Mass spectrometry, which displays the masses of all the molecules in a sample, has long been a tool to identify mysterious compounds. One of the problems with using it for drug testing has been that tiny negatively-charged molecules that are created when drugs break down in the body don’t show up with the same accuracy as positively-charged ones. Daniel Armstrong, a chemist at the University of Texas at Arlington, created a technique he calls PIESI -- paired ion electrospray ionization. It uses synthesized molecules that are shaped like barbells to gather together the negatively-charged ions and make them heavier, so they show up on the mass spectrometry machine.

The technique was developed a few years ago, for environmental testing and testing biological molecules. “Suddenly we were able to measure things at the parts-per-trillion level,” says Armstrong. One part per trillion is equivalent to one drop of water in 20 Olympic-sized swimming pools, or 3 seconds out of every hundred thousand years. Then he got involved in a project to test whether or not there were performance-enhancing drugs in workout supplements. That got him thinking about new applications for PIESI.

When people take performance-enhancing drugs, the drugs leave a chemical signature known as a metabolite in the urine as the body breaks them down. It turns out the new method is up to 10,000 times better at detecting the metabolites than existing mass spectrometry methods for some drugs (10 times better for others).

One of the benefits of PIESI is that it’s broad enough to apply to a wide variety of drugs, said Armstrong. Along with his student Hongyue Guo, he tested 14 different groups of substances. “We’ve done it for steroids, alcohol, and other drugs,” he said. The team described the approach in a presentation at the 247th National Meeting & Exposition of the American Chemical Society in Dallas this week.
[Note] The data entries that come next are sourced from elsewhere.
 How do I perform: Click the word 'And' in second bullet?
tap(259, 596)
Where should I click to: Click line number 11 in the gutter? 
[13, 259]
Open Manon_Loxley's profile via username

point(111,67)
While alcohol may not seem to be a drug of choice for athletes, Armstrong says that booze can be used by competitors looking to depress their system, in order to improve small muscle movements. “Sometimes athletes prefer other things like beta blockers, or sedatives – or at least, a very narrow sliver of them do, for shooting events,” he said.

Beta blockers lower blood pressure, “so your heart beats more slowly, so you don’t move around as much when you’re aiming,” said Armstrong. "If you were a boxer or a skier or a runner, that would help your performance."

There are limitations to the technique -- PIESI wouldn’t be able to detect blood doping.

Megan Grabenauer, a research chemist at RTI International, in North Carolina, says that while PIESI isn’t new, applying it to drug detection is “a big leap forward.”

“Mass spectrometry is tricky,” she said. “A significant amount of a drug in a sample doesn’t always translate to a big outcome in mass [spectrometry], especially for negative metabolites. The technique solves that problem.”

Armstrong pointed out that labs can use all existing equipment to employ the technique, and all they’d need are the special pairing agents, which are manufactured by a chemical company.

Grabenauer agreed. “One of the reasons that I think it will be attractive is that it’s a simple modification to [existing mass spectrometers] in order to implement,” she said. “This is basically a new component to a well-established technique.”

Since PIESI isn’t compound-specific, it increases sensitivity for a wide variety of components. “Even if drugs change, this could work for them,” said Grabenauer.

That’s important because studies show that the threat of detection is itself a powerful deterrent to using banned substances. “As test gets more reliable, people start to think twice before using the drugs,” she said.

Armstrong's team plans to do more research to improve the test’s sensitivity further. “We’re now working to synthesize other pairing agents which could detect drugs in even lower amounts,” he said.